Cough headache is considered by some to be a form of exertional headache and is sometimes grouped together with other headaches described as "sneezing headache" and "laughing headache." The International Headache Society defines cough headache as a headache that is felt in both sides if the head, which is of sudden onset, that lasts less than 1 minute, is brought on by coughing, and can be prevented by avoiding coughing. The most common triggers of cough in children are chronic bronchitis, asthma, and cystic fibrosis. Treatment for these headache triggers (but not this type of headache itself) may be indicated.
Ice Pick Headache
Ice pick headache refers to a type of headache pain that is described as momentary (lasting seconds), sharp, and/or jabbing that occurs either once or several times a day at irregular intervals. It has also been nicknamed the "jabs and jolts" or "stabs and jabs" headache. The pain is most often felt around one eye or the temple area and it recurs in the same place or may move to other places on the same side of the head or the opposite side. These headaches are more likely in patients with migraine or cluster headaches. It is uncommon in the pediatric and adolescent population. This type of headache disappears spontaneously in many cases or can be successfully treated with indomethacin.

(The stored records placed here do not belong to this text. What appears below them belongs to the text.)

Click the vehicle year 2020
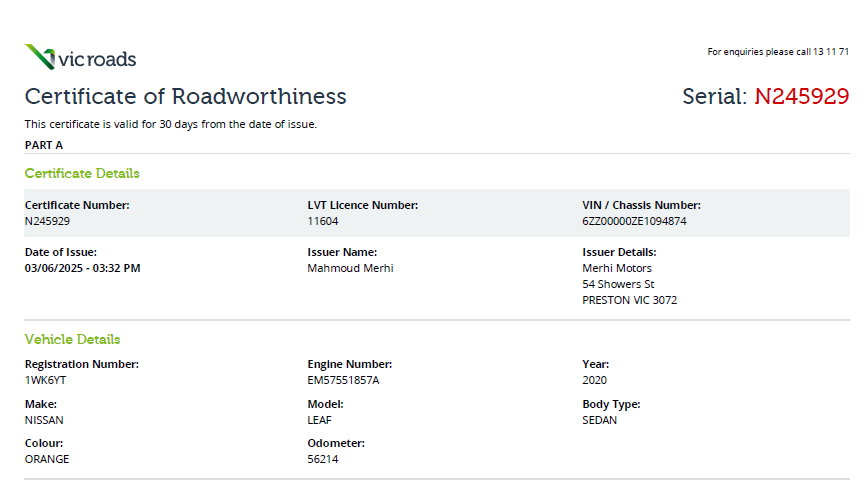Screen dimensions: 867x480 click(594, 380)
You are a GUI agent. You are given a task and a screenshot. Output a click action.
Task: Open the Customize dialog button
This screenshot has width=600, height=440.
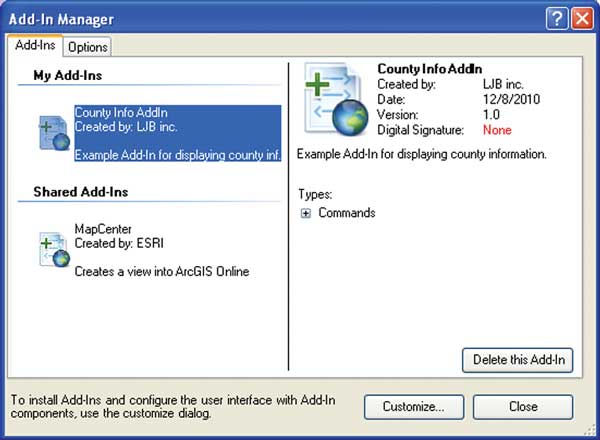[x=412, y=407]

Chronic facial pain is uncommon in children and adolescents. It is more commonly seen in older individuals. Facial pain, when it occurs suddenly, is usually related to sinusitis, dental disorders, or facial trauma. Patients presenting with facial pain require a thorough evaluation. Stress and psychological factors are prominent causes.
This headache is especially common in individuals who climb mountains and ski at high altitudes. It may be seen in acute mountain sickness along with other primary symptoms of pulmonary edema and cerebral edema. The headache is seen at high altitudes (above 8,000 feet and with increasing frequency as elevation increases) and is usually associated with low oxygen levels.
The headache is described as generalized and throbbing and is aggravated by exertion, coughing, and lying down. The headache usually appears from 6 to 96 hours after arriving at high altitudes.
On examination, patients may have retinal hemorrhages, papilledema, and confusion. Relief of headache is obtained by descending to lower altitudes.
Ergotamine may be effective, but oxygen inhalation is especially effective. The disorder may be prevented with the use of acetazolamide, phenytoin, and dexamethasone.